Clicking one of the zits gives us some context...
What does this have to do with the map? Seemingly nothing. I can't even see where this came from as it's overlaid the map. I'll give them a break for the poor metadata as this is seemingly user contributed data: but a map here seems a particularly poor choice for showing these sounds. Have data, must project?
This is a particular poor example of mapped data. However, I think the pattern is flawed even when done well. Here's one from Trafford Intelligence Lab.
At least here we have some clue what we're going to see before we click on it. The cog on the left navigation allows us to toggle and untoggle layers. Again though: I struggle to imagine any uses for this map. If I want to know what arts spaces there are, I'm going to do a search for that in Google Maps. If I want to find out where there's a lack of say, services for over 50s, the map's far too busy to make a meaningful reading, and even then it doesn't tell me if there are actually people over 50 living there. It would help a little if the markers would "dodge" each other and not overlap: however it would then lose it's accuracy.
As a design pattern I think it falls flat: I'd much rather read this information in a simple directory with a filter for region. It simultaneously has too much and too little data: not enough to make a reading of anything, but so much that the output is cluttered. Perhaps this would be better as a series of visualisations using the same technology: as is though the smorgasbord approach is overwhelming.
With both of these maps I'm really struggling to imagine what I'd actually use them for. In neither case do I think this is the best representation of the data.
Examples of mapping qualitative data that work
It's been a struggle to find good examples. The few I like tend to do one or two things beautifully, with a strong focus.
This version of Buckminster Fuller's Dymaxion map by Geoff Christou, which shows an interpretation of the historical migration of his own family, is somewhat qualitative. The Dymaxion map is my favourite projection: showing the globe as an unfolded icosahedron centred around the North pole shows the world as a connected landmass in a way nothing else manages.
The lines show the migration of his family, as far back as he can chase it. It's a simple visualisation that's extremely effective at demonstrating how we are all people of the world: I could see myself using something like this as a tool to argue for free migration, for example.
Another example I really like is Mike Bostock's visualisation for this travelogue piece. This is an extremely minimalist example, but lets the copy tell the story, augmented by a sparkline-style map which shows where you are both in the piece, and where the story is geographically: a really clever combination of two bits of information. Click through and have a scroll.
Finally, I have a real soft spot for the "map as propaganda".

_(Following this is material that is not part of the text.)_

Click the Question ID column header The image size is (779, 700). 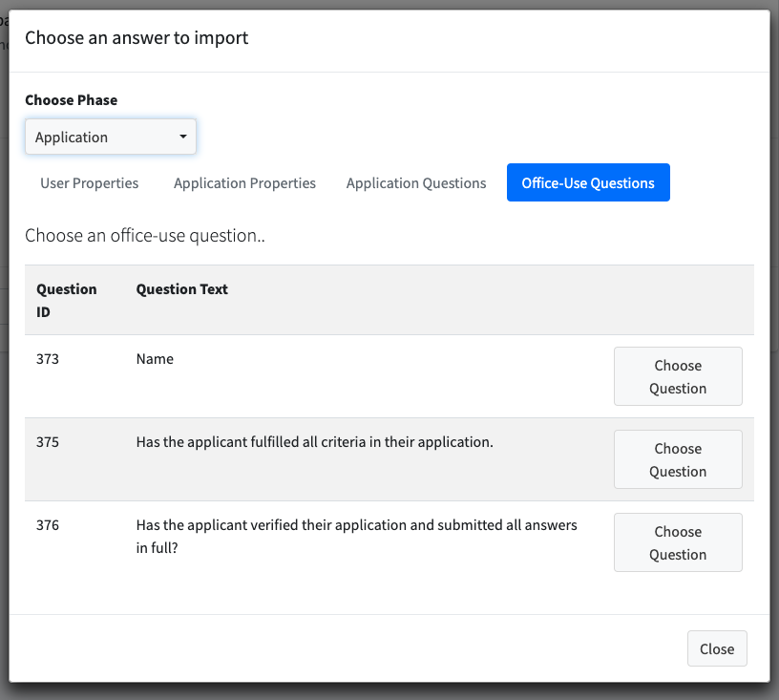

While this is essentially a cartoon plotted onto a map, it shows a lot about national stereotypes at the time (and perhaps today). The graphics are directly laid on top: showing national tensions and perceived tendencies using illustration in a way that wouldn't be nearly as engaging as say, a series of lines showing where conflicts arise.

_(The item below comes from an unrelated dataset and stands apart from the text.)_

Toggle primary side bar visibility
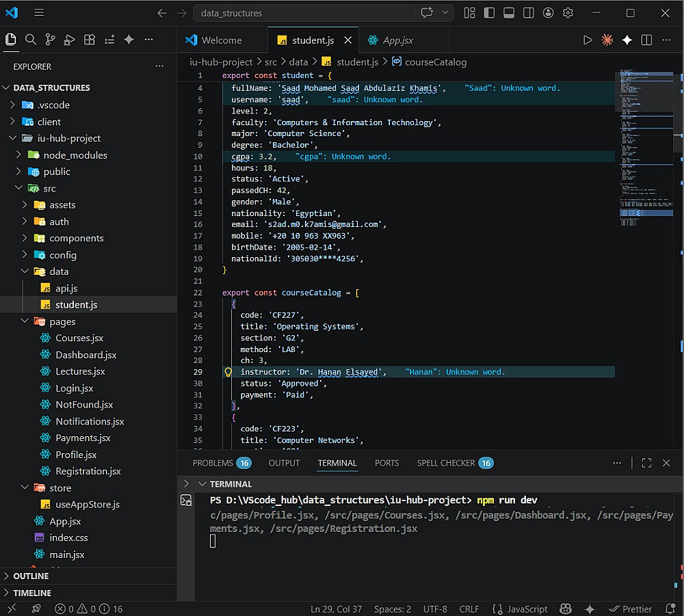The image size is (684, 616). pos(489,13)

Are maps themselves qualitative data?
Of course, almost all data is both qualitative and quantitative: as Ann Oakley outlines, attempting to split the two or make claims for the superiority of one or the other is futile and stifles progress. Even the most quantitative data requires interpretation to make sense and not just be a jumble of numbers; even the most qualitative data requires justification as to its importance in some way. Well conducted research uses the data most appropriate: whether a table of values or an open-ended interview. We need the right tools for the right job.
Maps themselves are perhaps one of the most used qualitative data visualisations in everyday use. Yes, they're made up of millions of data points measured quantitatively: but they give no intrinsic reading about these points mean without a key or local knowledge, a perfect vindication of Oakley's paper. Data is meaningless without context and vice-versa. To any reader, they're clearly an abstraction, a way of finding our way around. There is no intended start or end point. They allow a lot of approximation, but accurate measurement requires an extra tool. We know they go out of date, and make mental notes of the parts of them that are obsolete. A map helps you find your way around: pinpoint accuracy is not a priority.

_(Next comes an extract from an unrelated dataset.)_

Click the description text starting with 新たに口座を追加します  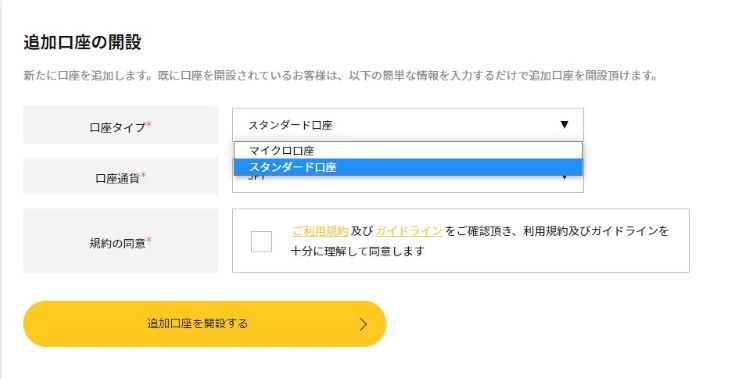click(342, 76)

Quantitative data though -- statistics on anything from immigration to tax to population growth -- perhaps an air of objectivity that maps do not. They're reported verbatim by politicians and press, and rarely questioned or seen as an interpretation in the way that a map is. We rarely question where numbers have come from one they've been plotted.
It's somewhat fitting then that the easiest and most immediately obvious visualisations to make when given a new tool are to map quantitative data on top of it. Quantitative data tends to be dry, flavourless: we know, for example, that 20% unemployment is bad and 5% is better: but represented on a table this looks like so much accounting data. Projected onto a map, things change: we can see the boundaries of unemployment, we can look at where we live and place ourselves in this world. The map gives us the qualitative flavour to interpret our Excel spreadsheet.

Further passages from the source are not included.